Я предполагаю, что мне должно быть стыдно за такое извилистое развитие му­зыкального вкуса. Однако я полагаю, что более естественно для детей и подростков предпочитать музыку Грига, Скрябина, Шопена и Вагнера музыке Моцарта и Баха. Ребенку нравятся главным образом внешние образы искусства; он не может постиг­нуть и полностью не осознает его внутренних качеств. Ему нравится гармониче­ский язык своего времени. Более старая музыка кажется слишком простой и, следо­вательно, скучной. Вот почему большинство так называемых «детских произведений» не занимает детей. Они слишком просты для них. В действительности, эти произведе­ния обычно представляют собой покрытое сахаром изображение того, на что взрос­лые хотят, чтобы были похожи дети или, другими словами, мечты взрослых о музы­кальном вкусе ребенка. Ребенок редко чувствует глубину и красоту, спрятанные за об­щепринятым музыкальным языком прошлых столетий. Внешняя простота Моцарта, контрапунктные (полифонические) сложности Баха остаются одинаково недоступны­ми для ребенка. Действительно, музыка Баха, Моцарта, Гайдна, Скарлатти и Бетхо­вена не была предназначена для детей; следовательно, дети имеют право относить­ся к ней без энтузиазма.

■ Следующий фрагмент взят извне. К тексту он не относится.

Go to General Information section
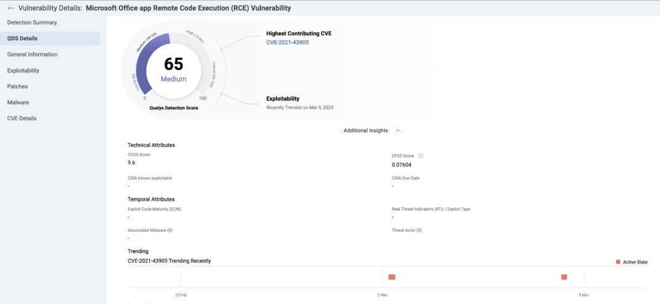Viewport: 660px width, 304px height. 33,54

Я всегда отношусь недоверчиво, когда подросток говорит восторженно о Моцарте или Бахе. Я чувствую, что он делает это только потому, что хочет вести себя как взрос­лые, или просто повторяет, как попугай, то, что слышал, или же это чудак, не по годам развитой ребенок с сомнительными, неестественными вкусами.

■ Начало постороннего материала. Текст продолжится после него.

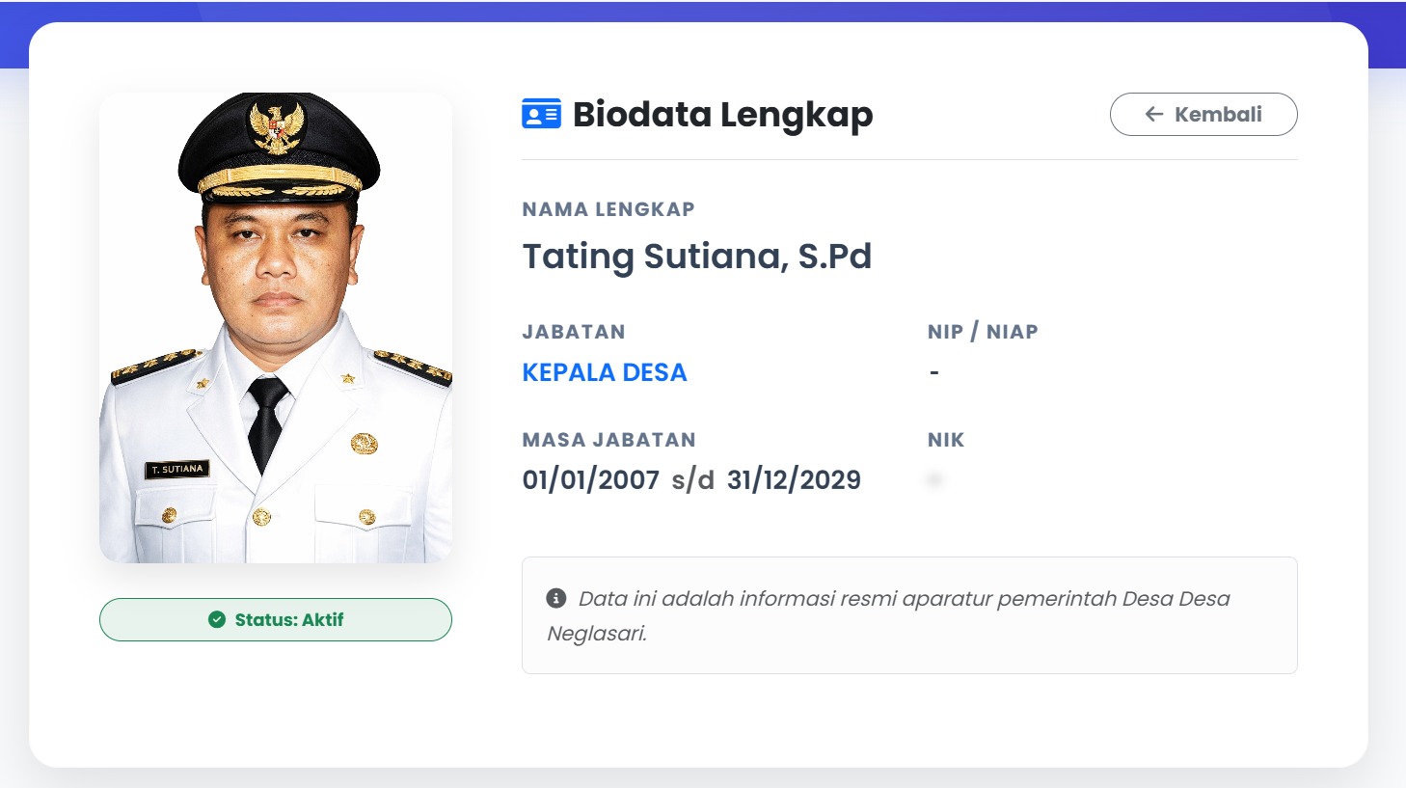
Task: Click the KEPALA DESA position link
Action: click(x=605, y=372)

Моя последняя музыкальная болезнь, «скарлатина, пурпурная лихорадка» от музыки Рихарда Вагнера, пришла ко мне очень поздно. Она была сильной, погло­тила меня целиком, но, к счастью, быстро прошла. Она возникла не в Санкт-Петербур­ге, а в Германии, когда, в возрасте семнадцати лет, как русский emigre (эмигрант), я изучал музыку в консерватории Штутгарта. Может быть, вагнеровская лихорадка не атаковала меня раньше, потому что единственная постановка оперы Вагнера, которую я видел в Санкт-Петербурге, была Die Walkure (Валькирия), на которую я был взят однажды в начале 1914 года. Ибо с момента начала войны оперы Вагне­ра перестали ставить в Императорских театрах России. Я помню только один эпизод из этой обремененной доспехами тевтонской драмы: облако сорок на тридцать фу­
тов, нарисованное на большом листе металла, медленно со скрипом двигалось попе­рек сцены. Его заслоняли невероятно толстые и невероятно блондинистые женщи­ны в крылатых медных шлемах. Все эти женщины сердито кричали что-то, что, ка­залось, не имеет смысла ни на одном из четырех языков, которые я знал, но не имеет никакой связи и с тем, что я привык называть музыкой. Их красные, круглые ли­ца и вопли создавали образ такой ярости и возмущения, что я подозревал: кто-то, должно быть, ущипнул их перед разрешением выйти из бронированного облака. Пересекая сцену справа налево, облако исчезло в левой кулисе и мгновение спустя начало скрипеть обратно. Свирепая громадная богиня резко повернулась и (при этом ее грудь указывала на правую кулису театра) протащила облако еще раз через все пространство сцены.

К счастью, Валькирия не была первой оперой, которую я видел на сцене Мари­инского оперного театра. Мой ранний контакт с оперой был действительно предель­но благоприятным для раннего развития глубокой привязанности к величайшей из музыкальных форм.

 

[1]  Ауэр Леопольд Семенович (1845—1930) — российский скрипач венгерского происхождения, пе­дагог, дирижер и композитор.

[2]  Беккер, Якоб (1811 — 1879) — фортепианный мастер, основатель фортепианной мастерской, за­тем фабрики, в Санкт-Петербурге.

[3]  Одна из частей первой сюиты — «Танец Анитры», Анитра — дочь вождя бедуинов.

[4]  «Смерть Озе» — одна из частей первой сюиты, Озе — старая мать Пера.